▶ **Action item**
From the records, pick out and copy each line containing "will".

▶ **Input data**
===

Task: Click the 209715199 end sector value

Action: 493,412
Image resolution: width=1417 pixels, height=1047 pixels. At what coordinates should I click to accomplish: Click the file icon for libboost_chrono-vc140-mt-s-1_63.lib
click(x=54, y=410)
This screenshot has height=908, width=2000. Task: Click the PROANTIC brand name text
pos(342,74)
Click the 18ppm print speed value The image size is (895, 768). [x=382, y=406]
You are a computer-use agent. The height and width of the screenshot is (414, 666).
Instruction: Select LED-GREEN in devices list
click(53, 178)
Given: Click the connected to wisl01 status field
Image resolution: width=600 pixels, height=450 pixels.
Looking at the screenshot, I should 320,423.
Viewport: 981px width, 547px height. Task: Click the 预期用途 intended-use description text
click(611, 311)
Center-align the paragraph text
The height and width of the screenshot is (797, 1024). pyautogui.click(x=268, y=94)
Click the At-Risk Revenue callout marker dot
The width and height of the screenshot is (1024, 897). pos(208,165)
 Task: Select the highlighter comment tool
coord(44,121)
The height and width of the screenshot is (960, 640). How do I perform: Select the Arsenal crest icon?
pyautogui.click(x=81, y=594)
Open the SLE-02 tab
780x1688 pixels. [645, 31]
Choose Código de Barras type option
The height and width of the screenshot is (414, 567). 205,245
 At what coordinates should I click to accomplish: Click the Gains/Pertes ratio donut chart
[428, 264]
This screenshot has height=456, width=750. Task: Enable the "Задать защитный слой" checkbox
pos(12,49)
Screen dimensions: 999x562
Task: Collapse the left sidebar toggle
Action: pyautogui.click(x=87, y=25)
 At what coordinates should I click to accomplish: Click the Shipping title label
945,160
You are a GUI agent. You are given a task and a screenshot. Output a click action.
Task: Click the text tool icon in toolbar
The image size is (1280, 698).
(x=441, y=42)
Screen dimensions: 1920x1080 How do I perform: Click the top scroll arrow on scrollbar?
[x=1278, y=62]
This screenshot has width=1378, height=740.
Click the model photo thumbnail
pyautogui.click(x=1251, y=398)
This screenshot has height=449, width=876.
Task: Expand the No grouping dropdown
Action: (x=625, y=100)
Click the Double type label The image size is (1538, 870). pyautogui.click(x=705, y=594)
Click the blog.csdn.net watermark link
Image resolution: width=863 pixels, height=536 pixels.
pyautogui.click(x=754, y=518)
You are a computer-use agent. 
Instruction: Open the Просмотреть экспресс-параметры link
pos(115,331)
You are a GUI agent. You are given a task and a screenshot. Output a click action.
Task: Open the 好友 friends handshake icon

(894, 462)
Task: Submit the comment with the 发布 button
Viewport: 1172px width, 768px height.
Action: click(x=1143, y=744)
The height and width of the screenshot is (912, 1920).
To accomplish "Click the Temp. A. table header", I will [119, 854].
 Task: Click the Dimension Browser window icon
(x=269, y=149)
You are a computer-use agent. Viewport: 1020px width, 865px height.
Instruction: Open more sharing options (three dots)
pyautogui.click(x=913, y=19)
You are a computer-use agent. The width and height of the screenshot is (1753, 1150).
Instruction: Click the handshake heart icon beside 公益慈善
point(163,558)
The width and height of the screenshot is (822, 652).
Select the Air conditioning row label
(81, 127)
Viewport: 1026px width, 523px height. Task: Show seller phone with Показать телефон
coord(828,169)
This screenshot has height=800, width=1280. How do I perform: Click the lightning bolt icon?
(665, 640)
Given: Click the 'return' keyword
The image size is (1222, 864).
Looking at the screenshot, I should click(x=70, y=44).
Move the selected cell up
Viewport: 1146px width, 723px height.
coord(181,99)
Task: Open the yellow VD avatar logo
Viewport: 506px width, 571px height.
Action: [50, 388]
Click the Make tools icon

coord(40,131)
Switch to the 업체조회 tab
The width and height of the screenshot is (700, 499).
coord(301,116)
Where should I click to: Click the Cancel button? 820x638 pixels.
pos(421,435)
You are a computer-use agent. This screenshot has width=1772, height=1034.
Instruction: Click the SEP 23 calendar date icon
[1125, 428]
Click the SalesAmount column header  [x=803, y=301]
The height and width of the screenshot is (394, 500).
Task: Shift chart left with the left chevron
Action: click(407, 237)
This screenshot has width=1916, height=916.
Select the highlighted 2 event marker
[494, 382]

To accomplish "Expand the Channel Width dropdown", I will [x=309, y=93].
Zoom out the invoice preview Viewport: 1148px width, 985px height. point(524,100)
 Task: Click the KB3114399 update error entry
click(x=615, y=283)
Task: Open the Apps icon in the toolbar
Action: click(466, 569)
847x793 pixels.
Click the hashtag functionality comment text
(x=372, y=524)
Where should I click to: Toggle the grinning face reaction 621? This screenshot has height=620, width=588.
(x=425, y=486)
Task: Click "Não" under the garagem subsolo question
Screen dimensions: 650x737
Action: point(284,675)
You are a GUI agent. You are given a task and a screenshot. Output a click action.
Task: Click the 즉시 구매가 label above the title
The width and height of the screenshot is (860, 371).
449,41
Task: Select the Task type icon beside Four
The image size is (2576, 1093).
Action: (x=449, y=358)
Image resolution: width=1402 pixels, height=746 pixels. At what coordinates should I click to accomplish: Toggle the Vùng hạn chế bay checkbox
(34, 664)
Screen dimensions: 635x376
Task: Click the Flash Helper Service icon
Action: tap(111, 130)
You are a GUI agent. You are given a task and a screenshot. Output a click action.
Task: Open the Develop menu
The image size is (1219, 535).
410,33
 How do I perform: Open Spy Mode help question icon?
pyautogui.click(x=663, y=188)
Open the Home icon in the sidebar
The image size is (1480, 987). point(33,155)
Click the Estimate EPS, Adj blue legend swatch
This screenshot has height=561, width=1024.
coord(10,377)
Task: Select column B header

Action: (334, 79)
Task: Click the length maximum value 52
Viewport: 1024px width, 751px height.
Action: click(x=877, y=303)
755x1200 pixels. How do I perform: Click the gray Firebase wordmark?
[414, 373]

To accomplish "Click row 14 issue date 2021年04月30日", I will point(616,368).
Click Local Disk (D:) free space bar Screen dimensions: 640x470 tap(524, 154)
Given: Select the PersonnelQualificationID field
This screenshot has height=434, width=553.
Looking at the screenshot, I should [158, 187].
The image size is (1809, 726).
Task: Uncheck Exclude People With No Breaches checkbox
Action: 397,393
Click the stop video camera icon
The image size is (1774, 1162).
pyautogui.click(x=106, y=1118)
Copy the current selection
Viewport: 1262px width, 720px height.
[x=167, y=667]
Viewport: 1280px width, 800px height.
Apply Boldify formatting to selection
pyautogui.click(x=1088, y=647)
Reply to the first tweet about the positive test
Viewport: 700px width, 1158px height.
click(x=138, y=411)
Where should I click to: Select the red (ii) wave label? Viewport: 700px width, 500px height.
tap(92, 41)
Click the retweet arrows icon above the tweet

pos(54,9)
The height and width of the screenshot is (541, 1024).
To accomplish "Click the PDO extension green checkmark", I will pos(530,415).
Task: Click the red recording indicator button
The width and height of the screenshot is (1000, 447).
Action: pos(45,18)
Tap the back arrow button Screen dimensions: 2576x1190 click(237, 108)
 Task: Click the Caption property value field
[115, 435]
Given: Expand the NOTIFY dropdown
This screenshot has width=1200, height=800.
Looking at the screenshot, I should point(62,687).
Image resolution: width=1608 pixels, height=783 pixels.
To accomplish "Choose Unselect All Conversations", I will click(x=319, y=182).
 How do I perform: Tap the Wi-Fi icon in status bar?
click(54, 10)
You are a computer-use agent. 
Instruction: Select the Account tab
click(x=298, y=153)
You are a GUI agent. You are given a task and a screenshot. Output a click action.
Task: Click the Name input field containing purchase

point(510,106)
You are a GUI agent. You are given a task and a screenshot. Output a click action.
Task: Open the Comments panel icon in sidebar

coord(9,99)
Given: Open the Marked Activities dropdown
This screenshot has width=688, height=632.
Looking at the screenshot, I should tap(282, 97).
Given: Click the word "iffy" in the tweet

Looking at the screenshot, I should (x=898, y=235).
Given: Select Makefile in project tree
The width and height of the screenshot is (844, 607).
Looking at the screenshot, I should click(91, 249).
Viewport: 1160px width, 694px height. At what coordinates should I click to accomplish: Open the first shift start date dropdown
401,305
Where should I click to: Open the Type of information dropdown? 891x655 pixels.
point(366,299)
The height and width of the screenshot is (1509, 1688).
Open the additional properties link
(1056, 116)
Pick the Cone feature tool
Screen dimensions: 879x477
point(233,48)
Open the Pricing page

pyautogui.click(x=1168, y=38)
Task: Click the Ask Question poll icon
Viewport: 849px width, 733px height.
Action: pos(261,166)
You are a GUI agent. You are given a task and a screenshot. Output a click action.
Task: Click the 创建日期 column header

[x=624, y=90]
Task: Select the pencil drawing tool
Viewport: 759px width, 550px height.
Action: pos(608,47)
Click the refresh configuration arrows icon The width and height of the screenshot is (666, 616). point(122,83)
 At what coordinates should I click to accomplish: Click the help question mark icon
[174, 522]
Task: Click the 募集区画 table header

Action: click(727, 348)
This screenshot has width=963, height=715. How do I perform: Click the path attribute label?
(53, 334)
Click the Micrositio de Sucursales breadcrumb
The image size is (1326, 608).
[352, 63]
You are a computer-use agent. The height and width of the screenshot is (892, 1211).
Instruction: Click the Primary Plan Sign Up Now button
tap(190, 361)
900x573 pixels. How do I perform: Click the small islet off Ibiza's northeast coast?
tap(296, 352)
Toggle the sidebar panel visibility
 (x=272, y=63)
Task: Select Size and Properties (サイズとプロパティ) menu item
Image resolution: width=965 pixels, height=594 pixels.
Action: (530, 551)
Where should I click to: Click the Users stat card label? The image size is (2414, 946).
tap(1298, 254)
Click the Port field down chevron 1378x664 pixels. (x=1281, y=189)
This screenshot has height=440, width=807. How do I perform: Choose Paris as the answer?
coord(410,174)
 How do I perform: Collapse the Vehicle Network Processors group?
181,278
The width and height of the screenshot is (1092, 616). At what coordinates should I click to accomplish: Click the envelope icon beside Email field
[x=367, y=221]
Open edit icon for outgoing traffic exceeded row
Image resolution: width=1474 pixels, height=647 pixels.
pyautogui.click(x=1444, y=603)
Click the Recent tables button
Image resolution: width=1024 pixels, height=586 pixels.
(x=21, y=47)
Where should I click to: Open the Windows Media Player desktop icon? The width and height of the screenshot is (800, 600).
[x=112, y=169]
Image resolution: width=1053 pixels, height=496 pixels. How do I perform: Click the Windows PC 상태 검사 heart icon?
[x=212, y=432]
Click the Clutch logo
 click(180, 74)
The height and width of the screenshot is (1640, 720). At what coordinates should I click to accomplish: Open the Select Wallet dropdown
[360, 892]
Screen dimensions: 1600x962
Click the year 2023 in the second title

===

▶ **Output of the exercise**
To accomplish "Click the Temp. A. table header", I will [119, 854].
To accomplish "Expand the Channel Width dropdown", I will [x=309, y=93].
To accomplish "Click row 14 issue date 2021年04月30日", I will point(616,368).
To accomplish "Click the PDO extension green checkmark", I will pos(530,415).
To accomplish "Choose Unselect All Conversations", I will click(x=319, y=182).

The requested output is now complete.